I don’t have answers to those questions, but I do know true solutions can’t be found apart from a God-centered worldview. Martin Luther King knew this, and we would do well to remember it.
So on this day that we observe the holiday celebrating the life and accomplishments of civil rights leader Martin Luther King Jr, I’d like use the platform of this blog to share writings and quotes from King that resonate with me — most of which stem from his role as reverend, pastor, and fellow Christ-follower.
First, let’s begin with excerpts from his famed Letter from Birmingham Jail. This letter was actually written in response to an article from white religious leaders in the Birmingham newspaper who were concerned with King’s tactics. When explaining the reason for these tactics he wrote:
“The answer is found in the fact that there are two types of laws: there are just laws, and there are unjust laws. I would agree with St. Augustine that ‘An unjust law is no law at all.’
Now, what is the difference between the two? How does one determine when a law is just or unjust? A just law is a man-made code that squares with the moral law, or the law of God. An unjust law is a code that is out of harmony with the moral law. To put it in the terms of St. Thomas Aquinas, an unjust law is a human law that is not rooted in eternal and natural law. Any law that uplifts human personality is just. Any law that degrades human personality is unjust. All segregation statutes are unjust because segregation distorts the soul and damages the personality.”

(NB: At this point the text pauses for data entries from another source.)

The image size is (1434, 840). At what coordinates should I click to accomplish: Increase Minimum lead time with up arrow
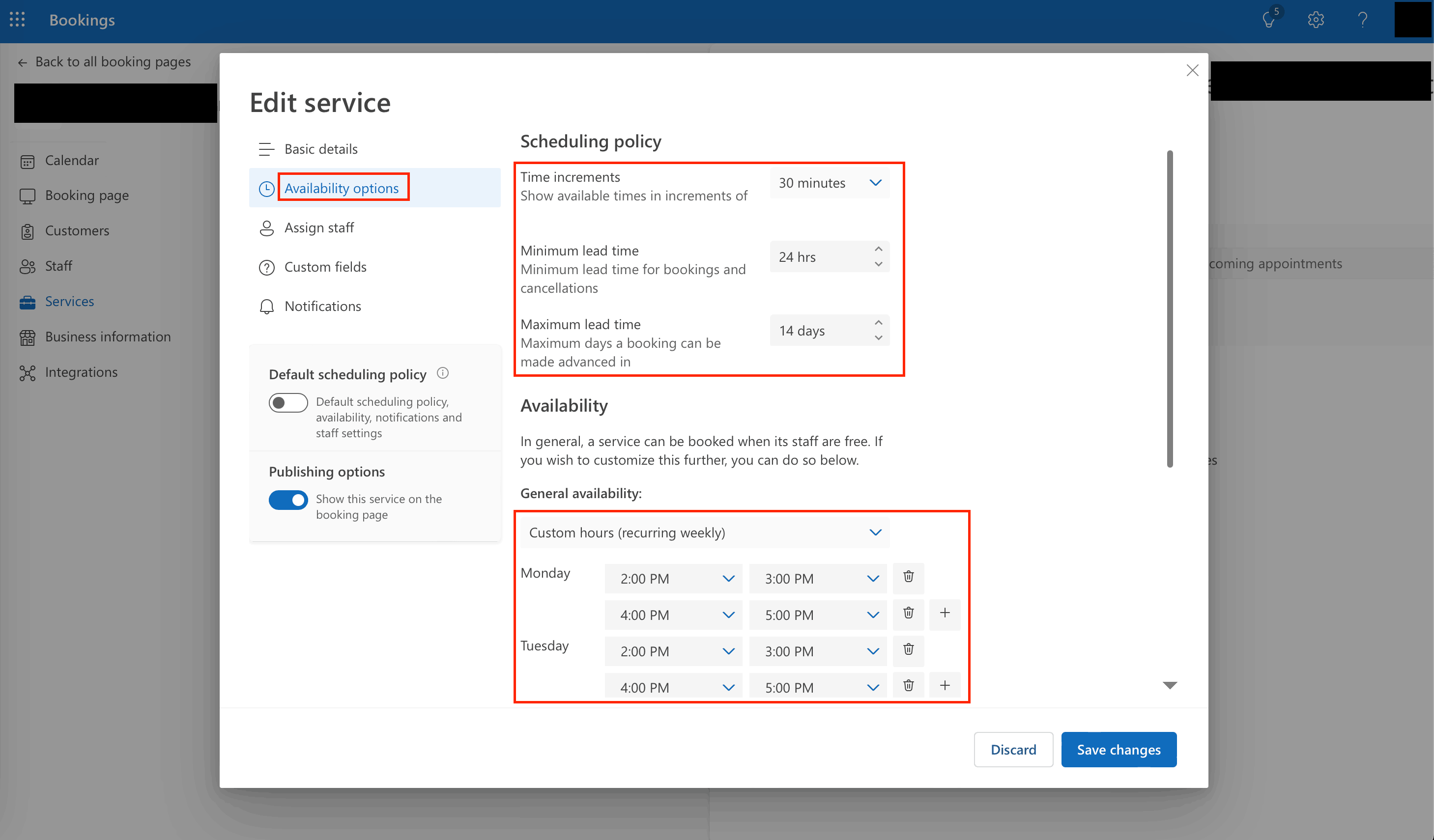pos(878,249)
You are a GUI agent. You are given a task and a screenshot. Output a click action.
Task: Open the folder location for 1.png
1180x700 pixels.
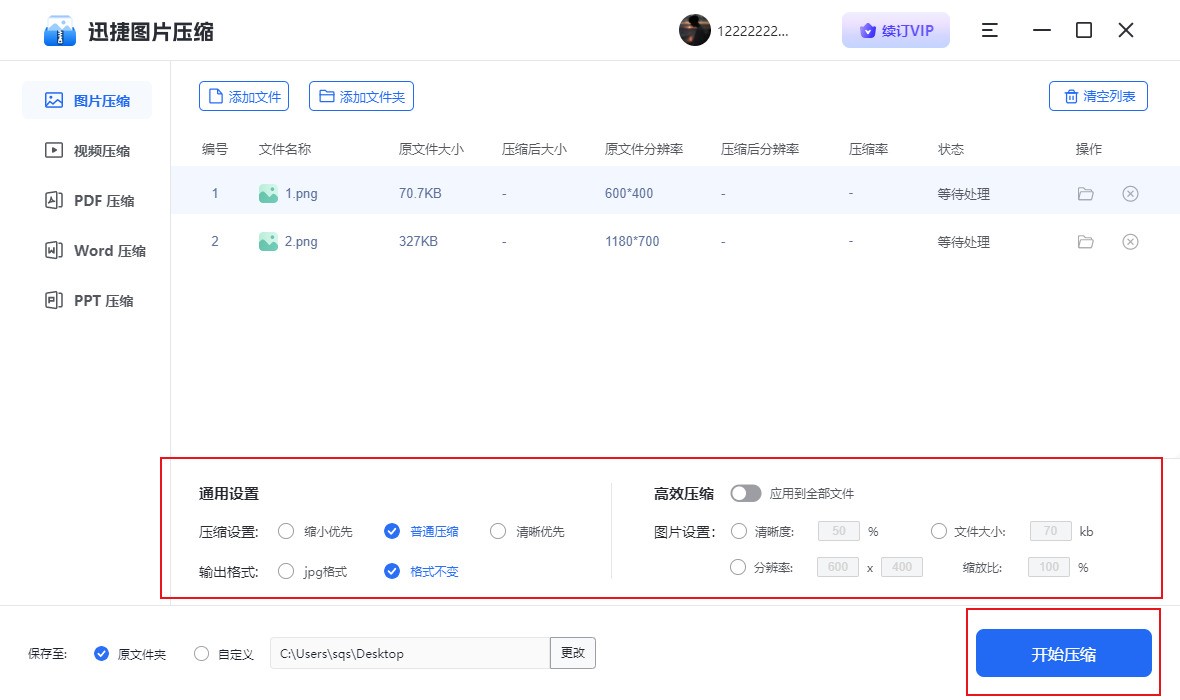(x=1085, y=191)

…If I lived in a Communist country today where certain principles dear to the Christian faith are suppressed, I believe I would openly advocate disobeying these anti-religious laws …
…If the inexpressible cruelties of slavery could not stop us, the opposition we now face will surely fail. We will win our freedom because the sacred heritage of our nation and the eternal will of God are embodied in our echoing demands …”
— Excerpts from MLK’s ‘Letter from Birmingham Jail’
King would definitely have been considered “counter cultural” in his day. The status quo is not something he had much patience for, especially when it meant dishonoring God. Here are a couple quotes attributed to King where he calls out both nominal Christians, and churches with the wrong priorities.
“God wants a church today that will bear the cross. Too many Christians are wearing the cross, and not enough are bearing the cross.”
“Too many churches are concerned with a cushion than following Jesus on the way of the cross.”
Next, King summarizes Matthew 5:38-48 and Romans 12:17-21 when speaking on the patience and love we must have for our enemies:
“The old law of an eye for an eye leaves everybody blind. It is immoral because it seeks to humiliate the opponent rather than win his understanding. It seeks to annihilate rather than to convert… Violence is immoral because it thrives on hatred rather than love. It destroys community and makes brotherhood impossible. It leaves society in monologue rather than dialogue.”
And finally, his thoughts on the intersection of science and religion:
“Science investigates; religion interprets. Science gives man knowledge which is power; religion gives man wisdom which is control. Science deals mainly with facts; religion deals mainly with values. The two are not rivals. They are complementary.”
Bottom line — as we continue to honor King and his legacy, let us not forget or ignore how deeply his principles and life were rooted and built upon his Lord and Savior, Jesus Christ.